# Is it worth upgrade to Red from Force?



## mjengstrom (Apr 20, 2009)

Is it worth the extra $700 for Red over Force? Is the difference is just weight? Are there any other differences or quality?

I am in process of spec'ing out a new bike (either Cervelo RS or Felt z25). The z25 comes with mostly Red already, but if I went with the Cervelo RS, I would likely stick with Force and perhaps upgrade the wheels over upgrading to Red. I currently run Shimano 600's on my older Lemond and want to try out SRAM on my next bike.

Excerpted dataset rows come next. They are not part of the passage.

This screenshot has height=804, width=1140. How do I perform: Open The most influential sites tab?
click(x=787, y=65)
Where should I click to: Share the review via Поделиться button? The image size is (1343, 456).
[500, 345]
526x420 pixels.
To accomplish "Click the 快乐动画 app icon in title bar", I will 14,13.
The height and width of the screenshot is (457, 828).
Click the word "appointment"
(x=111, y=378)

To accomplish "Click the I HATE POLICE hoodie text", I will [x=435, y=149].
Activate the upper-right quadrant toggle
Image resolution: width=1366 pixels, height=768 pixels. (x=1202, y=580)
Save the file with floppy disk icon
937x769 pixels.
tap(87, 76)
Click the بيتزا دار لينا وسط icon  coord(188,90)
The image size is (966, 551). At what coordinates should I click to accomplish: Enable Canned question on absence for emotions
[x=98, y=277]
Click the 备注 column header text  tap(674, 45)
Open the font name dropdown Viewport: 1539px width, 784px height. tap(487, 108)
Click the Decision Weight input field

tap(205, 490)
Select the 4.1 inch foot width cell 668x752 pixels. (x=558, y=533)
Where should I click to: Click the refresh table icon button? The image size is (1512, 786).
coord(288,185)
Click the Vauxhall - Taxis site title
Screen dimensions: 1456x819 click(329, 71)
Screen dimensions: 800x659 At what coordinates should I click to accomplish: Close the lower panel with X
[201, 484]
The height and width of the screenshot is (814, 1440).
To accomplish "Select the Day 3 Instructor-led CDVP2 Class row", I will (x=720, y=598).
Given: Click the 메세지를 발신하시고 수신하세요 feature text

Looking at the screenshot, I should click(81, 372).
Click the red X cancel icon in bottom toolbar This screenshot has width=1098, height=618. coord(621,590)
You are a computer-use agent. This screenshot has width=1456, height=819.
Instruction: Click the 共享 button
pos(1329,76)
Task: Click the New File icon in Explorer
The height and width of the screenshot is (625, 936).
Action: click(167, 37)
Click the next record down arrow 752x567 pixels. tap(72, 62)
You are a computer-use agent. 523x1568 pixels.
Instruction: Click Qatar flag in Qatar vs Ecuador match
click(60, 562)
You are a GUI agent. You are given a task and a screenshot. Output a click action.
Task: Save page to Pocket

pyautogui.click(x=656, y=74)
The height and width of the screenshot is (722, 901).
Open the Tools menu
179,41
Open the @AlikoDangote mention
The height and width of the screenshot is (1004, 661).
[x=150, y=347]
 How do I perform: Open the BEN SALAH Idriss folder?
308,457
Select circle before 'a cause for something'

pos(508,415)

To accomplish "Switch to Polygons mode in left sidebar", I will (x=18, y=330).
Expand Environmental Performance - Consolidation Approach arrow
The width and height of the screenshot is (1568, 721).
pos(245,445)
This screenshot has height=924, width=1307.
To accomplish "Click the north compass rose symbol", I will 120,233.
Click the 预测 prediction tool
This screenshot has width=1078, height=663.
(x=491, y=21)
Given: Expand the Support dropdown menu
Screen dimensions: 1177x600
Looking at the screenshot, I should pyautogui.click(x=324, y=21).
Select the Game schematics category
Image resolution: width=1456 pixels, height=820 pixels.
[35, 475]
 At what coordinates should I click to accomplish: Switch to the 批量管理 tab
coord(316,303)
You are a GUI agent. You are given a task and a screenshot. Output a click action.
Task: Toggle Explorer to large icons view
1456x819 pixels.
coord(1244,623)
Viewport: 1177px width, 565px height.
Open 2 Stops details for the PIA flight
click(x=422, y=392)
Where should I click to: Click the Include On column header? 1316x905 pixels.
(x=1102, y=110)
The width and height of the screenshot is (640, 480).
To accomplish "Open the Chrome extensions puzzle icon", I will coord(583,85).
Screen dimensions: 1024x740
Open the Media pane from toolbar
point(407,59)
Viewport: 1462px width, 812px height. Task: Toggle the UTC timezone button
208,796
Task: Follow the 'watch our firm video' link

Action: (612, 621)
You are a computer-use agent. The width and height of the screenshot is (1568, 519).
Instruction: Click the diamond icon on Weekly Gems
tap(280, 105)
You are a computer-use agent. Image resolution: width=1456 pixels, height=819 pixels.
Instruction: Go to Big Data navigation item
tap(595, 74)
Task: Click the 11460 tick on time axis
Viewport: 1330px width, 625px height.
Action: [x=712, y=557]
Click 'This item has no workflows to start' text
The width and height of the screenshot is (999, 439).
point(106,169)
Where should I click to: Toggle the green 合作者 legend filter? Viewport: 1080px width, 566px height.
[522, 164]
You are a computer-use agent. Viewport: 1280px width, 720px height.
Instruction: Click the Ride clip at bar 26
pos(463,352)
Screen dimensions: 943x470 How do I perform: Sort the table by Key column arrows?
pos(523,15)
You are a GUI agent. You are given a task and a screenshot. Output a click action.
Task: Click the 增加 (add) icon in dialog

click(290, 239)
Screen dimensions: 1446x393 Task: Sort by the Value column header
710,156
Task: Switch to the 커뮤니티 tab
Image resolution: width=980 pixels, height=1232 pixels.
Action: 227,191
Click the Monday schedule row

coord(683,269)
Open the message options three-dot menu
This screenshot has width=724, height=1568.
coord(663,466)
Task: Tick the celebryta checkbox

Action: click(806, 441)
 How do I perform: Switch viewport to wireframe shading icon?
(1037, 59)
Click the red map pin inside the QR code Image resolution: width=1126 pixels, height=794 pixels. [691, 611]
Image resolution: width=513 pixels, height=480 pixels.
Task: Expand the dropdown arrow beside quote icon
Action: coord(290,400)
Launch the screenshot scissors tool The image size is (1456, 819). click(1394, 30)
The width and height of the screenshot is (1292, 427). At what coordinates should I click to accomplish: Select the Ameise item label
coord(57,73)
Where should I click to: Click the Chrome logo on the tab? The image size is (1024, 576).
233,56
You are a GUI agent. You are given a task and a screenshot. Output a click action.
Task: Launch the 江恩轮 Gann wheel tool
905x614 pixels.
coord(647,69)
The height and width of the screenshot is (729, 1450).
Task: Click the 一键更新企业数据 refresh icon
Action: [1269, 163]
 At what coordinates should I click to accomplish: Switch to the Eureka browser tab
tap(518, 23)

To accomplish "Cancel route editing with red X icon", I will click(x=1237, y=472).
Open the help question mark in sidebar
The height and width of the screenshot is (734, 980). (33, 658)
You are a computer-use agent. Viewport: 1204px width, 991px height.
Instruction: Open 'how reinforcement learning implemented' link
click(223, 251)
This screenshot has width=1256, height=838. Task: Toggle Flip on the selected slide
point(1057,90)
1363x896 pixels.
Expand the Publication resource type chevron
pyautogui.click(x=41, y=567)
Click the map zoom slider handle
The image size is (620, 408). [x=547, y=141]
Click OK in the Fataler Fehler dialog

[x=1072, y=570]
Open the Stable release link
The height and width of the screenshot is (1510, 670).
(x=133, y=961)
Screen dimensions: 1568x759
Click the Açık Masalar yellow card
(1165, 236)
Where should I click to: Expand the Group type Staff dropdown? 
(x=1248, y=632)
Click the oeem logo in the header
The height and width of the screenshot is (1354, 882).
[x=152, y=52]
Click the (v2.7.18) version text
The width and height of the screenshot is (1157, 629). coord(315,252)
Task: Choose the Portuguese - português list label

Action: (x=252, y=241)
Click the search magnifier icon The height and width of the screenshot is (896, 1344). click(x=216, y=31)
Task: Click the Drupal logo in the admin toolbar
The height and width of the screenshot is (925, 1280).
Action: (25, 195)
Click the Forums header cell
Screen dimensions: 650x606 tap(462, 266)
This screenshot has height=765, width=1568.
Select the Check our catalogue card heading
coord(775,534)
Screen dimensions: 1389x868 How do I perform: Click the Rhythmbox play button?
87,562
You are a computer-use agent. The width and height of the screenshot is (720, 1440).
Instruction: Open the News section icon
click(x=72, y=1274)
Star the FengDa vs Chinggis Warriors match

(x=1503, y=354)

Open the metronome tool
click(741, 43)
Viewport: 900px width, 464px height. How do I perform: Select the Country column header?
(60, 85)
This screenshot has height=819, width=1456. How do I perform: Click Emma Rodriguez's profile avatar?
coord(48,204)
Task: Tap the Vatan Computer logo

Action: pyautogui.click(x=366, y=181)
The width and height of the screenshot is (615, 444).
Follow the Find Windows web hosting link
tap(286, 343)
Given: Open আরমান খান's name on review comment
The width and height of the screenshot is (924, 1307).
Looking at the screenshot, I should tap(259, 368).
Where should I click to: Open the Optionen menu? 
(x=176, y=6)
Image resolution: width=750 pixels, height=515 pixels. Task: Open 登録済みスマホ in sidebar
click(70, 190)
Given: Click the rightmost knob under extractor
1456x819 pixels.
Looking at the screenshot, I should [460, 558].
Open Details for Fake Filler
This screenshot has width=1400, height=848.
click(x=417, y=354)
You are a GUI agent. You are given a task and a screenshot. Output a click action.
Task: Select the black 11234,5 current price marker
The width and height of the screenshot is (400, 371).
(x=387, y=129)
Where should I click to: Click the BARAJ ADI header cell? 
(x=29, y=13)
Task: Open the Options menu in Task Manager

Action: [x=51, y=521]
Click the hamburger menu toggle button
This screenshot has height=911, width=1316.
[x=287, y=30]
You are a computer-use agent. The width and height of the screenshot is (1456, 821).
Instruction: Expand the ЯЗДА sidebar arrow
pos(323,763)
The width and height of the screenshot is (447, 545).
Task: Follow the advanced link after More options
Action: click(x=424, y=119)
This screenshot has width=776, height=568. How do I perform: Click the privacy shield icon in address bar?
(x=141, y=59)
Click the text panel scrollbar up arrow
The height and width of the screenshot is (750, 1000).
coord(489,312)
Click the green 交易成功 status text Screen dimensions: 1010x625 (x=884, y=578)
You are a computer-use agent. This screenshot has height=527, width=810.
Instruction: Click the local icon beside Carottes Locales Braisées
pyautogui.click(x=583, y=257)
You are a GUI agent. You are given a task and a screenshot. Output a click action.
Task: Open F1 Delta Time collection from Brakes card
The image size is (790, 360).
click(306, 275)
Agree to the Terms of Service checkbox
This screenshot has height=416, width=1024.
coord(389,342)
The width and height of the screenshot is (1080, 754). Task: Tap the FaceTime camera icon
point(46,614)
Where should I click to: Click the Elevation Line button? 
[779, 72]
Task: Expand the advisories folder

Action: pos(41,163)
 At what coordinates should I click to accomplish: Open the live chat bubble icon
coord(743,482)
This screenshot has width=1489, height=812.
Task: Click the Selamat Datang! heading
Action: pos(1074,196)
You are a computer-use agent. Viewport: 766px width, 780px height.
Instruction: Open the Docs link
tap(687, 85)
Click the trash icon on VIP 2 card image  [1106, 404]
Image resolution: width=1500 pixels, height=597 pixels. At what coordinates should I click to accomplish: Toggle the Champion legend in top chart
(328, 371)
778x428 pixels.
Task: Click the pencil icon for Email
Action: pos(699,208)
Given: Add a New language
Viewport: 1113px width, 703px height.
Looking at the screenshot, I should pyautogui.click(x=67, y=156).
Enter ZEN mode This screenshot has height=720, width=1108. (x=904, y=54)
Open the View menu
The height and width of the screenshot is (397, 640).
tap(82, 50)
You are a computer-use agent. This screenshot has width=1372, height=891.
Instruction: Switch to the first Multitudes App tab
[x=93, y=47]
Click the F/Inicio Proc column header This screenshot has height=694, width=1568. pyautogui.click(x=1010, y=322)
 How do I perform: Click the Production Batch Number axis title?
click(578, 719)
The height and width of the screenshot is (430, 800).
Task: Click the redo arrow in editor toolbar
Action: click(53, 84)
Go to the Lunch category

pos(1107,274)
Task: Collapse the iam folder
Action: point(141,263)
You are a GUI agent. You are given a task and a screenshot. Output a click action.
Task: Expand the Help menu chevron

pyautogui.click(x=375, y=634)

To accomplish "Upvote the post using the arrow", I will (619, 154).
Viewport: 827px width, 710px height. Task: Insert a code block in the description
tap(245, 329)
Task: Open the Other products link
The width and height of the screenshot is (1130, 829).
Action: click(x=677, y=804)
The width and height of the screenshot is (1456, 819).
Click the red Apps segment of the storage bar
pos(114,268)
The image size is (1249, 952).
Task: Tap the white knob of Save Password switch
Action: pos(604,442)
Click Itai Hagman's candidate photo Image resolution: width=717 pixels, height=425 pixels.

Also - I saw a thread about the new line of SRAM. Should I be waiting for that instead? Does this mean the 2009 will be discounted?

Thanks,
Mike


----------



## Mark H (Dec 12, 2007)

I have Force on a Cannondale Caad 8 and Red on a Cervelo RS. If you go with the RS, I would go Force and put the extra money in wheels. If I'm not mistaken the Z25 is Red except for the crank, right? I thought about one before I pulled the trigger on my RS. Anyway, IMO the only real difference, other than the weight, is Red does shift better and the front derailleur throw is not as long. But, I think they took care of that with the 09 Force, mine is 08. Hope this helps.


----------



## XR4Ti (Jul 8, 2008)

Don't know if this helps you any, but one of the reasons I went for Red over Rival (both 2009) is that I found Red heavily discounted and so was only a few hundred $$ over Rival and probably same or less than Force retail (that was ebay but still NIB).


----------



## kyrider (Apr 28, 2007)

*Avoid SRAM Red Crank set/BB*

I would not recommend using SRAM Red Crank set and BB unless they fix them. Mine are creaking like crazy no matter what I do. It was quite in the beginning and after 3-400 miles I can hear the creaks even when I'm not powering out of saddle or on hills.


----------



## MarvinK (Feb 12, 2002)

I have 2007 Force & 2008 Red... love them both. The Red shifters are better than even the 2009 Rival/Force, since they have ZeroLoss shifting for BOTH shifters (not just the front). Other than that... not any significant differences aside from weight and appearance.


----------